Rocking gently in the gondola, Kana recollected how the news covered the crash of Flight 9
3Z and the destruction of the Tokyo Dome over the course of a terrifying forty-eight hours. At first people thought it might be a terrorist attack. Perhaps North Korea. But then strange things began to happen.
Two days after the crash, the first signs of infection began. First it was reports of survivors growing deathly ill. This lead to concerns that it might be a biological attack. But the contagion seemed contained. That is, it wasn’t spreading. Then reports of rabid, aggressive behavior including biting came in. Hospitals were having difficulty dealing with the unruly survivors who kept biting at them. That escalated until the police were called in to help deal with the survivors.

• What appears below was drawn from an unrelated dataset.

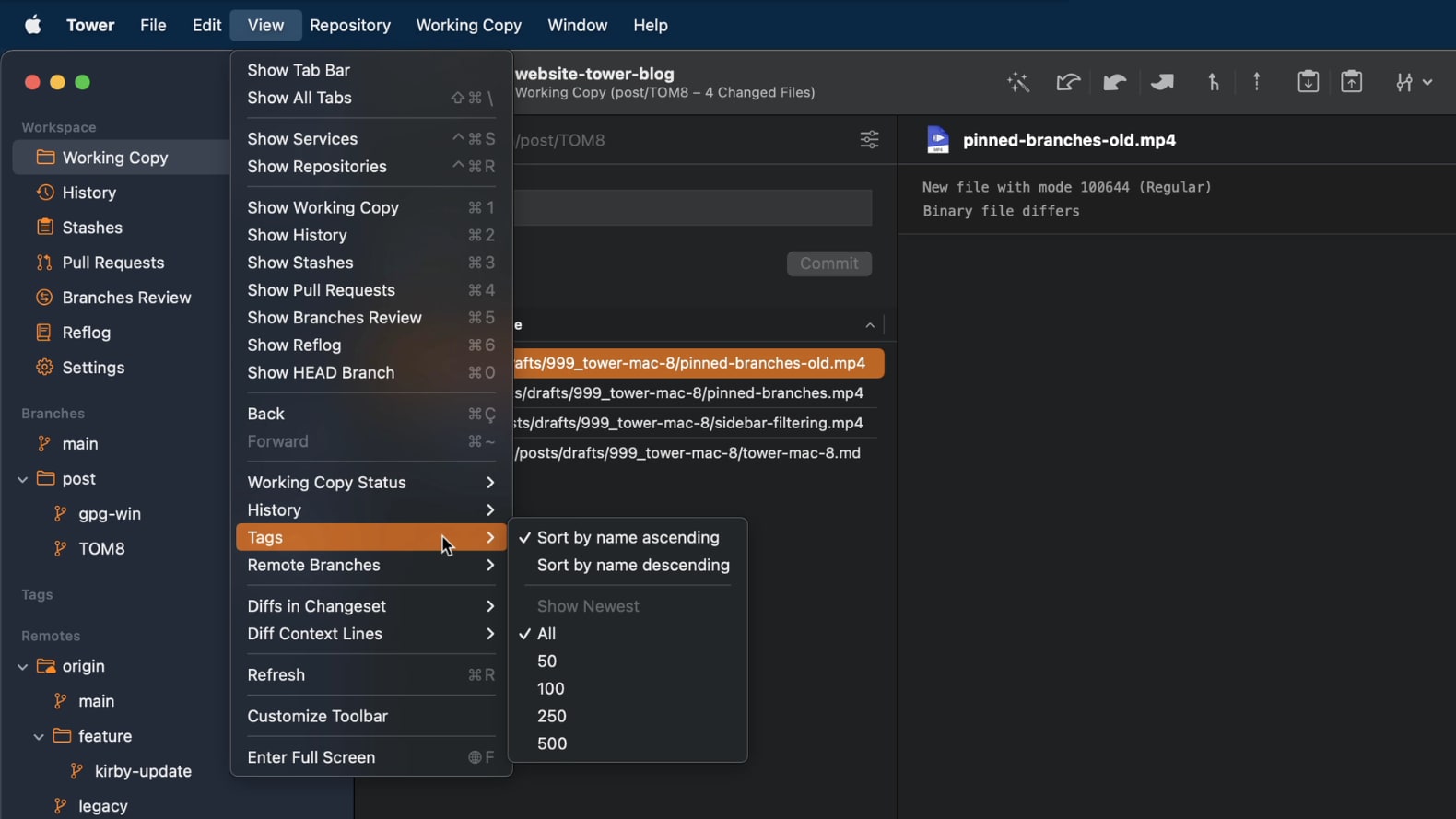The image size is (1456, 819).
Task: Open Quick Actions magic wand icon
Action: [1018, 82]
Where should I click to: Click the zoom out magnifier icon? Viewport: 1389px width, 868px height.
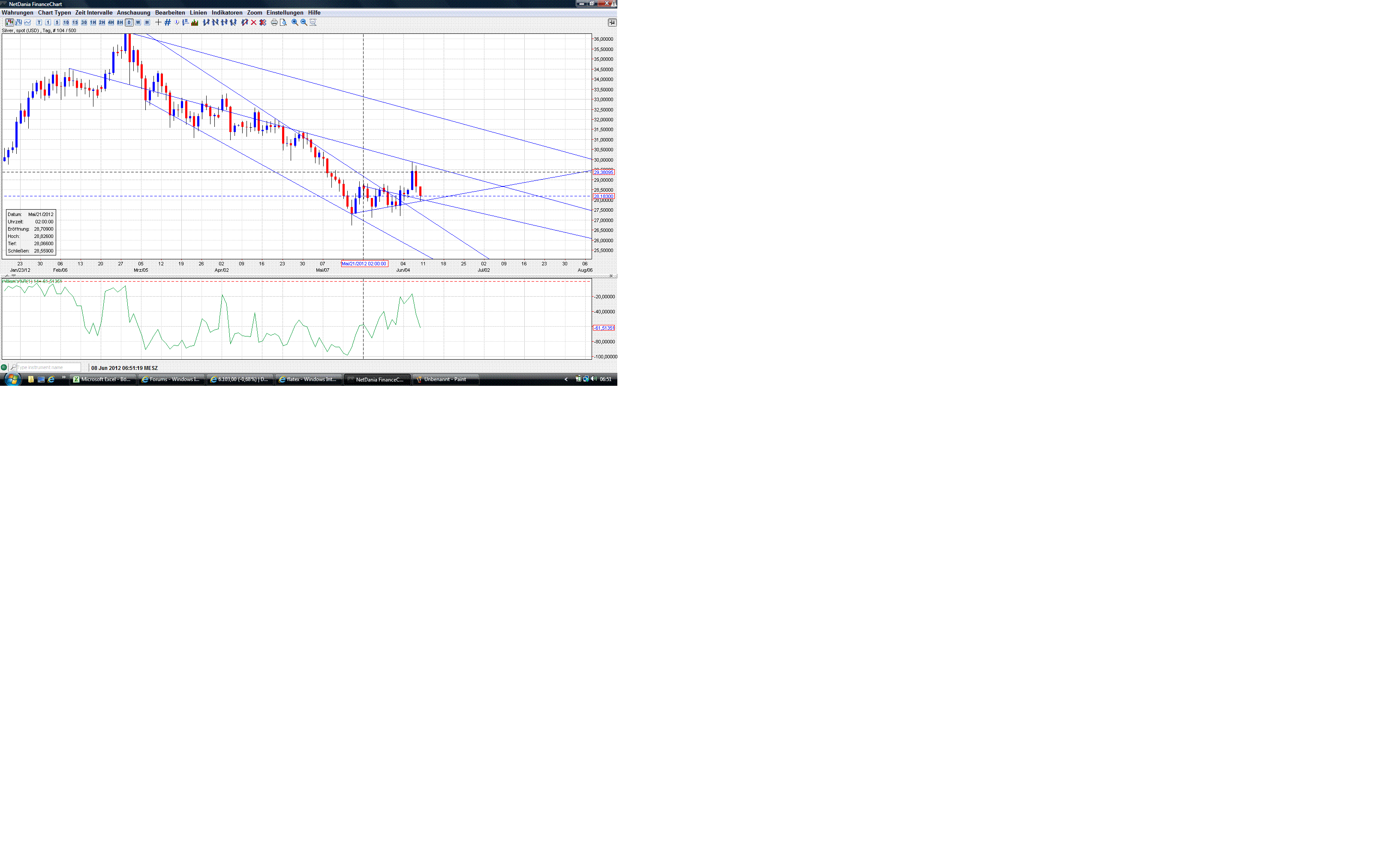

Then, reports of the dead coming back to life—or something along those lines—began making the air waves. It all seemed like one big hoax, except that it was happening for real.
For all intents and purposes, they were…undead. The living dead, or however the hell you wanted to describe it. Nobody knew what to call them. Not really.
Every night that whole first week after the crash, Kana was glued to her flat screen television in her apartment watching the news with baited breath. The reporting grew more intense, more hectic, then all hell broke loose.
The virus had spread to the general populace and there was pandemonium in the streets. That pandemonium spread rapidly, and Tokyo turned into a stomping ground. And the news kept on reporting. It was like watching embedded war correspondents talk about the fighting going on just over their shoulder, except it wasn’t a distant war in some far-off corner of the world, this chaos was happening right in her very own backyard.
Seven days after the crash it was a veritable pandemic and the evacuation alarm was given; the Self Defense Force was called in to help get everyone out of the city. That was the last news Kana remembered seeing before everything went off the air and the emergency broadcast signal took over.